▶ Reading text:
There’s no one prostate cancer treatment that’s right for every man, but there are plenty of options. Your doctor will consider many things when they recommend one for you, including:
- The size of your tumor and how far it has spread. This is called the stage of your disease.
- How quickly the tumor is likely to grow
- Your age and how healthy you are
- Your personal preferences
Watchful Waiting or Active Surveillance
Your doctor might suggest waiting to see if your tumor will grow or spread before you treat it. Most prostate cancer grows slowly. Some doctors think it’s better not to treat it unless it changes or causes symptoms. In watchful waiting, your doctor will closely track how the disease makes you feel. With active surveillance, you’ll also get regular tests to check on the cancer.
It’s an option if you're healthy and your cancer hasn't spread. There are several types. Your doctor may only remove your prostate gland. Or they might take it and the tissue around it. The most common side effects from an operation are problems controlling your urine and trouble getting and keeping an erection. Sometimes they go away on their own after surgery, especially bladder control issues. Talk to your surgeon beforehand to see if they think they'll be able to protect the nerves around your prostate to prevent these side effects.

▶ Exercise: Continue the text on prostate cancer treatment options from where it stops.

Saved data entries:

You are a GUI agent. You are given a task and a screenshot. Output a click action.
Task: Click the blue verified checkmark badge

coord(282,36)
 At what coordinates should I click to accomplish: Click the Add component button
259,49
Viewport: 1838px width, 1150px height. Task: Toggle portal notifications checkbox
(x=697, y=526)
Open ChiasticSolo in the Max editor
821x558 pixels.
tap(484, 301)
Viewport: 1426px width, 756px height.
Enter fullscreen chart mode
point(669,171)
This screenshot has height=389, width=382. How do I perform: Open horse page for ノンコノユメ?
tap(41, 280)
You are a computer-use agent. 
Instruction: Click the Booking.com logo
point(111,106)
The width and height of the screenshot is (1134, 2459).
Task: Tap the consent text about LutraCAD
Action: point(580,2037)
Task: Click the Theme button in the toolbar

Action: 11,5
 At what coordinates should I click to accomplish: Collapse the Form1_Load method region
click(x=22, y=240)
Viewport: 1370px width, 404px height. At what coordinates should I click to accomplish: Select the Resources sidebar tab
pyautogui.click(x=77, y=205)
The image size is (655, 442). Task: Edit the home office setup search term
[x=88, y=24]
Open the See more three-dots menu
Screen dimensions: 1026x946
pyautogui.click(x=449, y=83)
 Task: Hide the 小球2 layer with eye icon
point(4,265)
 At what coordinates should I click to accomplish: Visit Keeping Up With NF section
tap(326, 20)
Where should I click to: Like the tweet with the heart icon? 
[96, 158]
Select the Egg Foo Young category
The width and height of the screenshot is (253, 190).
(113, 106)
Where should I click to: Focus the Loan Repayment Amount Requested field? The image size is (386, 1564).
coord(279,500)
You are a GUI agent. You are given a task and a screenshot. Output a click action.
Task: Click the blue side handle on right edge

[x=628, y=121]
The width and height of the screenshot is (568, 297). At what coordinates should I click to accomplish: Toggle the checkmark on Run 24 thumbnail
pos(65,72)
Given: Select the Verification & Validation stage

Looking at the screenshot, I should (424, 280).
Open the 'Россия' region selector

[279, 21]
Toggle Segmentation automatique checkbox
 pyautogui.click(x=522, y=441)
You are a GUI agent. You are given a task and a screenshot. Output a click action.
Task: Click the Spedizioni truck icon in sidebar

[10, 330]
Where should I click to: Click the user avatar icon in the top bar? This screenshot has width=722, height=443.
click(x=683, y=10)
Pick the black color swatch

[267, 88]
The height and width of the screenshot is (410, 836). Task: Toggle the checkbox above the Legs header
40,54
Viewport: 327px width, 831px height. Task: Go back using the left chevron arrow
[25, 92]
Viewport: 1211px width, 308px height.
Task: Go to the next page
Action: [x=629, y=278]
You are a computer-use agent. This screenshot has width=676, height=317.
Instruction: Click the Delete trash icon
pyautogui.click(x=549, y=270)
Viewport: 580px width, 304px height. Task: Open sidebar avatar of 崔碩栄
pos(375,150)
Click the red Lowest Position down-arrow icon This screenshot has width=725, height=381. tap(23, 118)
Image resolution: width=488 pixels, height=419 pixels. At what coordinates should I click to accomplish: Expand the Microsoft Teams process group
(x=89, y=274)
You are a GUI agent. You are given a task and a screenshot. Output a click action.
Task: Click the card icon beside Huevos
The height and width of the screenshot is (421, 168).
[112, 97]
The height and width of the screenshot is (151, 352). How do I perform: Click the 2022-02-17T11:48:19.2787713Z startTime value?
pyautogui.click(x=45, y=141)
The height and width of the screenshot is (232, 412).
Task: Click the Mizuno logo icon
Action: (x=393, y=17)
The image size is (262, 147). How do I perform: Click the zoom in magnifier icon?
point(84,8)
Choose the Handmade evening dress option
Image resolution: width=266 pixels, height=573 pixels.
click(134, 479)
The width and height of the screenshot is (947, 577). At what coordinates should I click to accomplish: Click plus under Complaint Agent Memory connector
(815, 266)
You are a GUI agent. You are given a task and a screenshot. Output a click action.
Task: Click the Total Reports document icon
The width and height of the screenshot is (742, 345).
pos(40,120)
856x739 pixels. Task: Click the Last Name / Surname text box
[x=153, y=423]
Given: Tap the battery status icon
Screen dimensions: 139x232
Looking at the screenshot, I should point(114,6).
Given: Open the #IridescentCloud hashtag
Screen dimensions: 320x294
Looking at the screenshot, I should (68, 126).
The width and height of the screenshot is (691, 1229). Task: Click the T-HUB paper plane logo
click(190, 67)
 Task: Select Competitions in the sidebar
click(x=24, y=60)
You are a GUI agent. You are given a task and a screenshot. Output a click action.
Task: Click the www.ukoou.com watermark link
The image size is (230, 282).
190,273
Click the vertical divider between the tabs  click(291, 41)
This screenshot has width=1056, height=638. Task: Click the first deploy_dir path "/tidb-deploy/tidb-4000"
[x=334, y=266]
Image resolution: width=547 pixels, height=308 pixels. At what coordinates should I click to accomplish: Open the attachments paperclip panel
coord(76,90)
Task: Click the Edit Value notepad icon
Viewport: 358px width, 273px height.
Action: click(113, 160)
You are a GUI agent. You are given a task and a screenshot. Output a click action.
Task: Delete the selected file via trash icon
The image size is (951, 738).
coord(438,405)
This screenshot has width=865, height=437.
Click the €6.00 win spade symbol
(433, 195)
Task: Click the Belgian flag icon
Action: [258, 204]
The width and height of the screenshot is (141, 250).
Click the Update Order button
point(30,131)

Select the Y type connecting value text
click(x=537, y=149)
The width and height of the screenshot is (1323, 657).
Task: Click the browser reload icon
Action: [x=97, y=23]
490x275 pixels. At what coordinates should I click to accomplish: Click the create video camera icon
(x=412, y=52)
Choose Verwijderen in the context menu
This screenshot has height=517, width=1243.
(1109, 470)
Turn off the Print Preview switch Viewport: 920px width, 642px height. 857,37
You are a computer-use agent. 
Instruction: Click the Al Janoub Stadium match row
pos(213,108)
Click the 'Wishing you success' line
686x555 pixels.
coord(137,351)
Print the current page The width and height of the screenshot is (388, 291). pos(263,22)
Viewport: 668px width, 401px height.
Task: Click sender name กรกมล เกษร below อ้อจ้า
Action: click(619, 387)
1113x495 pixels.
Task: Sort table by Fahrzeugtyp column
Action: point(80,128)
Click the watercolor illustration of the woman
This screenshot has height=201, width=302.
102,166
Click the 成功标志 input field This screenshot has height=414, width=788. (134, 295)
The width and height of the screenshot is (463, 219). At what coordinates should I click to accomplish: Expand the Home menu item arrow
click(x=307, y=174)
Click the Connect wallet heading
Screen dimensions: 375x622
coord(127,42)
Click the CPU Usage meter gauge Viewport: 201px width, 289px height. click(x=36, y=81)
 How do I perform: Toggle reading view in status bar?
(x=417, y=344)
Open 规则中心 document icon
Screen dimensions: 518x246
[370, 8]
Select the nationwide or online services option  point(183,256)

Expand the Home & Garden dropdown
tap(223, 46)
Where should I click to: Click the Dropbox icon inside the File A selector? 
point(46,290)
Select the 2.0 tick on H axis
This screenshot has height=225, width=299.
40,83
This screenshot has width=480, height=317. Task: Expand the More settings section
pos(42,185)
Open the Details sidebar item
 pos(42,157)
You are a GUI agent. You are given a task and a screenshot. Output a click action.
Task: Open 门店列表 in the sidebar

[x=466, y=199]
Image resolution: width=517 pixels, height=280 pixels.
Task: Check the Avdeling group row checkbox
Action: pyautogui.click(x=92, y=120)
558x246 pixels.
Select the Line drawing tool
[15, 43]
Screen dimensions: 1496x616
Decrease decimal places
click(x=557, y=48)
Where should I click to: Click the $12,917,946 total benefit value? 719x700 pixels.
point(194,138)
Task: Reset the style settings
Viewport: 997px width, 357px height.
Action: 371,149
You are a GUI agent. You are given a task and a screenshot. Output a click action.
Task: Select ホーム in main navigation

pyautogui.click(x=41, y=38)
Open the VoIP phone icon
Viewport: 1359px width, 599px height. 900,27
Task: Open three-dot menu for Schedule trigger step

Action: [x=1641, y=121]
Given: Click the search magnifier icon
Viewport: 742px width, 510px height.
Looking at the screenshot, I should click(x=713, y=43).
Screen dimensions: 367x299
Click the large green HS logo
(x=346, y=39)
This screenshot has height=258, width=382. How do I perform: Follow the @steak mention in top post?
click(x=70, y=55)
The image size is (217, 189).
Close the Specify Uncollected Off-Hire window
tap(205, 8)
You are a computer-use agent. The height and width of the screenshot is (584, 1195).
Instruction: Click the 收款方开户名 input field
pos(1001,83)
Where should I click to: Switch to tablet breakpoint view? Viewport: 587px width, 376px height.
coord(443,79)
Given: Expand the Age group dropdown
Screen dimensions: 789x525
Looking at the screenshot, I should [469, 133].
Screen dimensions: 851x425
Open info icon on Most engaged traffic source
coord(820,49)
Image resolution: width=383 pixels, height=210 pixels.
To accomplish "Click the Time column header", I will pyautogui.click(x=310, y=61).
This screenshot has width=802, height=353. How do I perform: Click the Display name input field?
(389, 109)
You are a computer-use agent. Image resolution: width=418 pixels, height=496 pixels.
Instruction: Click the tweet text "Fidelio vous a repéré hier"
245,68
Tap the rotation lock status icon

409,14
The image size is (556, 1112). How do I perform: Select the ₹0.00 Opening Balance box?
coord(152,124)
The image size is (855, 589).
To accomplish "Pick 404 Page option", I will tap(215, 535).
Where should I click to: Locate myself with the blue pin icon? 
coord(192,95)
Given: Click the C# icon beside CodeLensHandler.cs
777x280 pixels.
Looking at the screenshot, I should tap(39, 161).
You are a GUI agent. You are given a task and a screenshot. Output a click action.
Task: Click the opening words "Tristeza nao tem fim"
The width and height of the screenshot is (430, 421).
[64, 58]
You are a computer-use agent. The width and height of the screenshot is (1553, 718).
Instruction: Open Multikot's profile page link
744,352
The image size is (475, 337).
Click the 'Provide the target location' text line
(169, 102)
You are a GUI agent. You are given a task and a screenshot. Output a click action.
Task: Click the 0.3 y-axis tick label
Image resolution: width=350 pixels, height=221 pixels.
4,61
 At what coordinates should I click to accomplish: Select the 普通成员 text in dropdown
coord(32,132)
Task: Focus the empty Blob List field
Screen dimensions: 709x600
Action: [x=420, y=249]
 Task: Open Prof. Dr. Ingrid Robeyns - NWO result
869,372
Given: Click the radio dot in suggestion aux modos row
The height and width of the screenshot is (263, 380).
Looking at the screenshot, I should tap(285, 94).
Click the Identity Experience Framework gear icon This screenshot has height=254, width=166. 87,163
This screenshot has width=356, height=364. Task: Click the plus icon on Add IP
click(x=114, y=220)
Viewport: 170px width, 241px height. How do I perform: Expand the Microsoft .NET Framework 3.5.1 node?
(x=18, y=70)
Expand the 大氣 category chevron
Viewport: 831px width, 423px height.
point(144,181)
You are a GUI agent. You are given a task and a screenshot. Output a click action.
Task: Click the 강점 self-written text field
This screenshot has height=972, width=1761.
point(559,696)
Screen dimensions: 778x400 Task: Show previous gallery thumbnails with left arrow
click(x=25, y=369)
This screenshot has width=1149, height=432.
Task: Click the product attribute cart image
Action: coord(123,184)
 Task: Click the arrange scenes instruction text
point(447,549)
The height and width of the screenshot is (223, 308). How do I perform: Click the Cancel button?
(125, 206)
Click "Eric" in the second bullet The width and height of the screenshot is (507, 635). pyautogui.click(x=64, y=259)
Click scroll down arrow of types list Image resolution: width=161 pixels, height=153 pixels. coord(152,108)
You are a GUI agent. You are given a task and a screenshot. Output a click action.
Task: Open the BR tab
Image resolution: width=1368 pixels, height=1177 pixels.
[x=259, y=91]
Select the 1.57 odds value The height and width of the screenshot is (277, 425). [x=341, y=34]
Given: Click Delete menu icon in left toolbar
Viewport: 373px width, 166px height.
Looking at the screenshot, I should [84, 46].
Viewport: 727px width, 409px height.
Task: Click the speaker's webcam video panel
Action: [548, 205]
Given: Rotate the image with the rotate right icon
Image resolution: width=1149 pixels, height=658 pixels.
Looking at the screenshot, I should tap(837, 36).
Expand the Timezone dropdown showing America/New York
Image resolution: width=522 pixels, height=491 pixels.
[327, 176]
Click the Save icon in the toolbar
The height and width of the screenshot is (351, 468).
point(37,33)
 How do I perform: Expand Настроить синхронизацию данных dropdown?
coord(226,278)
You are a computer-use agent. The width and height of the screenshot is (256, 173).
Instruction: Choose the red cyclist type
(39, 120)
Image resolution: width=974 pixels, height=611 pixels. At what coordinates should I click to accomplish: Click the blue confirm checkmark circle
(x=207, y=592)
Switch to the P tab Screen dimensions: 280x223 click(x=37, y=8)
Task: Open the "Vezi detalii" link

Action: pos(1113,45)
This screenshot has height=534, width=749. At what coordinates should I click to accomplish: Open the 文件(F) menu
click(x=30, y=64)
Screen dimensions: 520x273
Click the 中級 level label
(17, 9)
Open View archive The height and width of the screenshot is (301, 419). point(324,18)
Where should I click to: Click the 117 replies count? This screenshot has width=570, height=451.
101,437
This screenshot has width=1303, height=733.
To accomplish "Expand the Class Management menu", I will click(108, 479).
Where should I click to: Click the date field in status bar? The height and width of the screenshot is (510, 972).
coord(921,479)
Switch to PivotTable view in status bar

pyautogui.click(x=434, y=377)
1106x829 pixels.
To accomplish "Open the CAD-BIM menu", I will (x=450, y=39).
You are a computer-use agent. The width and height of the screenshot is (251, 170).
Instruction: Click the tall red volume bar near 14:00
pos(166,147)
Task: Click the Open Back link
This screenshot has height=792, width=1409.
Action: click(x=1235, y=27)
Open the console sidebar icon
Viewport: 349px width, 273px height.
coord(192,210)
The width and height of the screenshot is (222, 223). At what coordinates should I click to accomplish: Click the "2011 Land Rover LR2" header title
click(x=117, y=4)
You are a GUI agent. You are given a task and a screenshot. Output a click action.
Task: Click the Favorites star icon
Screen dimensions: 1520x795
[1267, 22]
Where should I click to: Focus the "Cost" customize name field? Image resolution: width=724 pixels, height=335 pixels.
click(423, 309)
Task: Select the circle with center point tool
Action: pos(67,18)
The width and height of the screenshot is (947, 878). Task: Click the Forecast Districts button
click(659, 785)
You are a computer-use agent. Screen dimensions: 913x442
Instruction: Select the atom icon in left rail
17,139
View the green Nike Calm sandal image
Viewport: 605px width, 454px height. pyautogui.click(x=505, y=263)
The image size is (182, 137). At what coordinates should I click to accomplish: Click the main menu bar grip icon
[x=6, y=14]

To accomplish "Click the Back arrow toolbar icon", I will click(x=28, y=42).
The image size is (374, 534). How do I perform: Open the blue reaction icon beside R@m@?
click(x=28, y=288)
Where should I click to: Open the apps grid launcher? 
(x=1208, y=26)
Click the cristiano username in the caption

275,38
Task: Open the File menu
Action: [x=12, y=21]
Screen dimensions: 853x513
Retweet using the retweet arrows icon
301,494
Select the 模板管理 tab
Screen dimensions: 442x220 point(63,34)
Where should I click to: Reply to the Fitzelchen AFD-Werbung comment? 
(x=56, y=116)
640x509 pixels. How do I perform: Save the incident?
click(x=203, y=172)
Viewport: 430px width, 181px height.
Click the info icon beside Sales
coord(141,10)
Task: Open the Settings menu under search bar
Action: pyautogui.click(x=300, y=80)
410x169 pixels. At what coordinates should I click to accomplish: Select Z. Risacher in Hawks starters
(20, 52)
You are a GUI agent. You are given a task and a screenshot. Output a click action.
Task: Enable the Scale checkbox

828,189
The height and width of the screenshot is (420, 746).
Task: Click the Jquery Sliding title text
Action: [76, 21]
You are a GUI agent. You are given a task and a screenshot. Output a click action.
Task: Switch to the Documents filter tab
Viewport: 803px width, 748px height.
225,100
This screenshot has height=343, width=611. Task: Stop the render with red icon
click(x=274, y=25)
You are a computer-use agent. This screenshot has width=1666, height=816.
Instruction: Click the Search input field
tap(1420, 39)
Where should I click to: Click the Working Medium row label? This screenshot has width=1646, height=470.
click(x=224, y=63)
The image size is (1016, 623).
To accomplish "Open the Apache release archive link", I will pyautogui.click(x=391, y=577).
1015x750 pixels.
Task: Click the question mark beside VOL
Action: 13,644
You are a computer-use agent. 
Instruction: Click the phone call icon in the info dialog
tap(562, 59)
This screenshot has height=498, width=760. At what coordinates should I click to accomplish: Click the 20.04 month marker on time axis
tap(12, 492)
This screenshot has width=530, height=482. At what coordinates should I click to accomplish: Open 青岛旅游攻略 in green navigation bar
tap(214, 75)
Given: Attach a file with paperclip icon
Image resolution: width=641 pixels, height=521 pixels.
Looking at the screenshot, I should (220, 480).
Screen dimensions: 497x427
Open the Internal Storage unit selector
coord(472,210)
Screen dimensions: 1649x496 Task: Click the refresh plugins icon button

▶ Answer to the problem:
This treatment uses high-energy beams (similar to X-rays) to kill the cancer. It's often a choice when your cancer is low grade or still only in your prostate. You also might have it after surgery to get rid of any cancer cells left behind. It also helps with cancer that has spread to the bone. There are two types of radiation:
- External: A machine outside your body directs rays at the cancer.
- Internal (brachytherapy): A doctor does surgery to place small radioactive "seeds" into or near the cancer.
Sometimes, a mix of both treatments works best.
Proton Beam Radiation
This special kind of radiation therapy uses very small particles to attack and kill cancer cells that haven't spread.
Radiopharmaceuticals, or medicinal radiocompounds, are a group of pharmaceutical drugs containing radioactive isotopes. This form of radiation is used to treat patients diagnosed with castration-resistant metastatic prostate cancer as a method of controlling the disease. The drugs can be taken orally or by injection. In some cases, they may be placed in the prostate itself.
Prostate cancer cells need male sex hormones, like testosterone, to keep growing. This treatment keeps the cancer cells from getting them. Your doctor might call it androgen deprivation therapy. Some hormone treatments lower the levels of testosterone and other male hormones. Other types block the way those hormones work.
Drugs that you take by mouth or through an IV travel through your body, attacking and killing cancer cells and shrinking tumors. You might get chemo if the disease has spread outside your prostate and hormone therapy isn’t working for you.
This treatment works with your immune system to fight the disease. It’s used to treat advanced prostate cancer.
Cryotherapy or Cryosurgery
If you have early prostate cancer, your doctor might choose to kill cancer cells by freezing them. They’ll put small needles or probes into your prostate to deliver very cold gasses that destroy the cells.
It’s hard to say for sure how well it works. Scientists haven’t done much long-term research that focuses on using it to treat prostate cancer. It's usually not the first treatment a doctor recommends.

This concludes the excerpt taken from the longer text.